Deterra Royalties (ASX:DRR) has provided its quarterly portfolio update for the period ended 31 December 2024.
HIGHLIGHTS:
- Portfolio revenue of $59.3 million for the December 2024 quarter, up 11.7% from the prior quarter:
- Mining Area C (MAC) delivered record volumes from the Central Pilbara hub, driving iron ore revenue royalties of $53.0 million, up 4.6% on prior quarter on both higher sales and realised pricing
- Gold offtakes delivered net realised margin of $5.2 million from 109.8 thousand ounces (koz) delivered
- Other royalty revenues of $1.0 million up $0.5 million from prior quarter
- Lithium Americas Corporation (LAC) made significant progress at Thacker Pass Lithium Project, Nevada, including:
- Closing of the US$2.26 billion loan from the U.S. Department of Energy
- Closing of the US$625 million investment agreement with strategic partner General Motors Holdings LLC (GM) to fund, develop, construct and operate Thacker Pass which will result in GM holding a 38% joint venture interest in the project
- Providing limited full notice to proceed to EPCM contractor Bechtel and other major contractors with first production anticipated in Q4 CY2027
- Subsequent to the quarter end, an increase in the NI 43-1014 (non-JORC) mineral resource estimate such that Thacker Pass now contains the largest measured lithium reserve and resource in the world, supporting a doubling in the planned production capacity to 160ktpa lithium carbonate equivalent (LCE) and an increase in planned mine-life to 85 years
- Restructuring of Deterra’s global team following the integration of Trident Royalties plc (Trident) ensuring delivery of future synergies
Deterra Managing Director and Chief Executive Officer, Julian Andrews said:
“It is pleasing to report another quarter of strong revenues from our royalty portfolio. With the South Flank expansion at Mining Area C complete, this royalty continues to deliver consistent cash flow.
In addition, the Trident acquisition has outperformed expectations. We saw the first full quarter of contribution from these assets, which has provided additional sources of revenue and growth. The significant updates from LAC on the Thacker Pass Lithium Project highlight the unique and tangible benefits of the royalty model, and Deterra’s countercyclical diversification strategy.
Taken together, the closing of the U.S. Department of Energy’s US$2.26 billion loan, and the US$625 million joint venture agreement with GM to fund, develop, construct and operate the Thacker Pass has significantly de-risked the project, and largely secured capex for Phase 1.

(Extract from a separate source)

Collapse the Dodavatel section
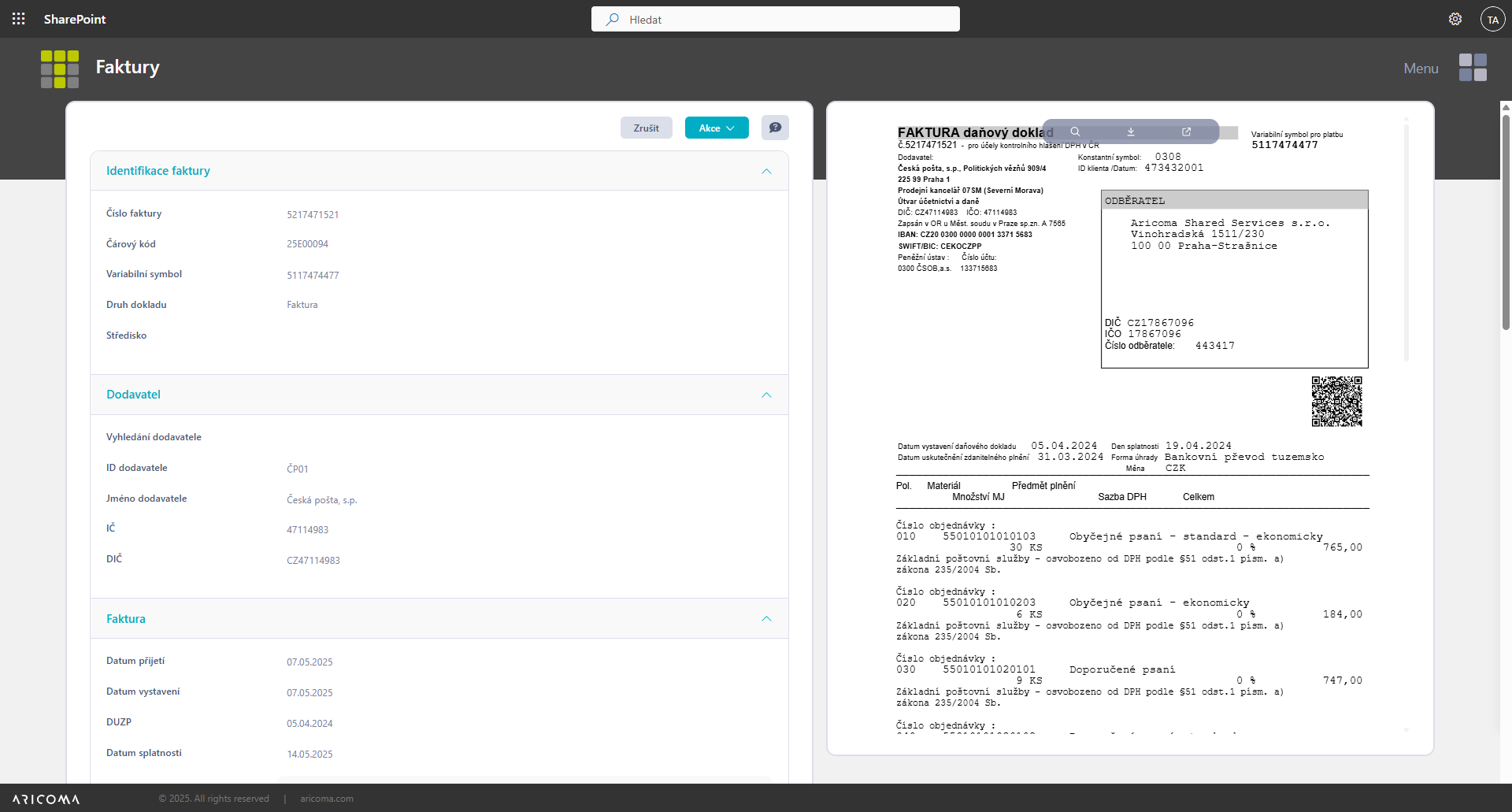Viewport: 1512px width, 812px height. pos(766,395)
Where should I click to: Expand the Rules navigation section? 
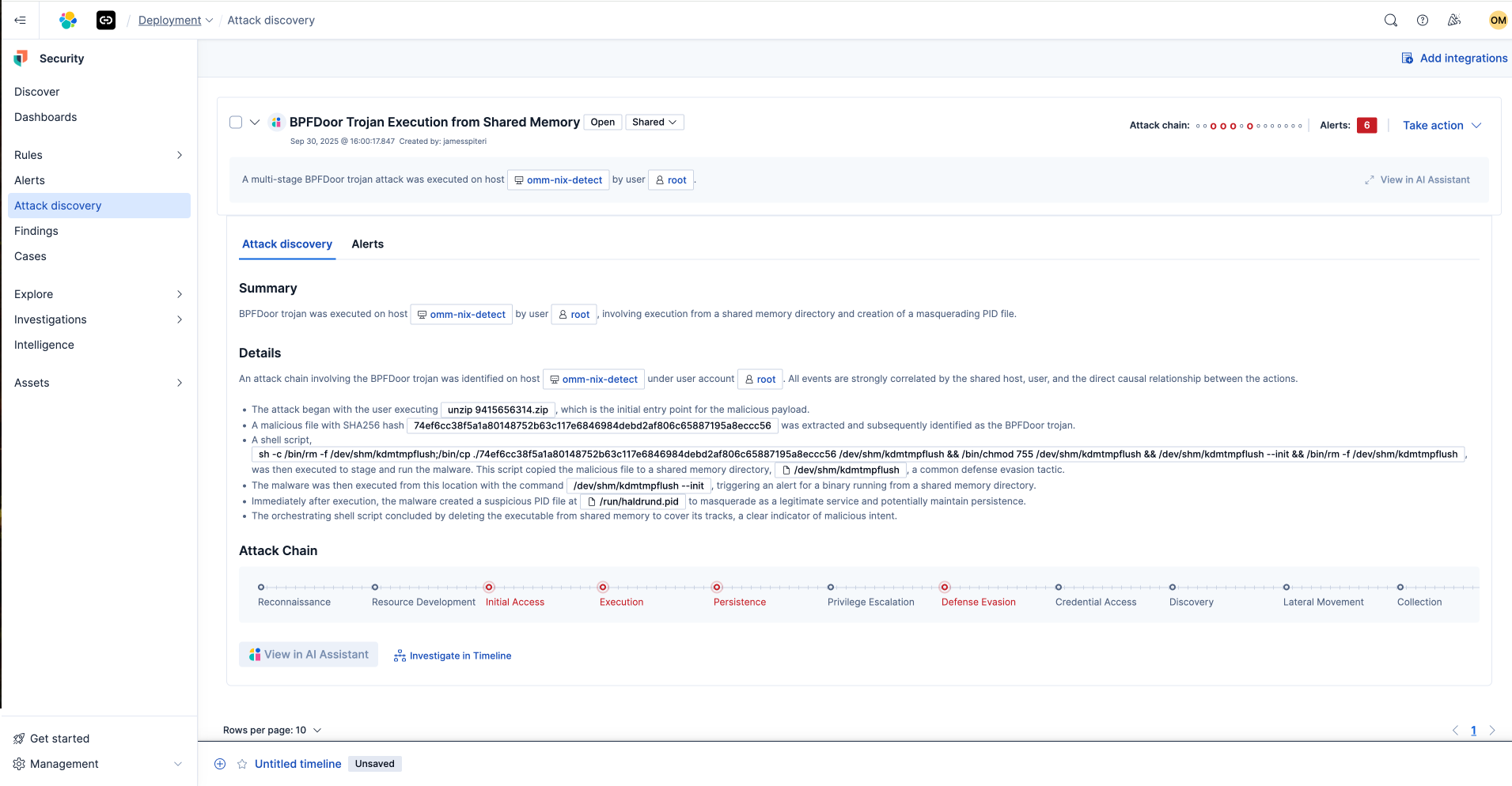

We are also particularly delighted with LACs early-January update, noting that Thacker Pass has grown to have the largest global lithium resource and reserve, doubled the planned production profile, and increased the life-of-mine to 85-years while maintaining a competitive operating cost profile. Importantly, these milestone achievements at Thacker Pass required no additional capital expenditure by Deterra.
We look forward to a positive FID at Thacker Pass, which has been flagged for early 2025, and other significant updates from our precious and base metals assets.”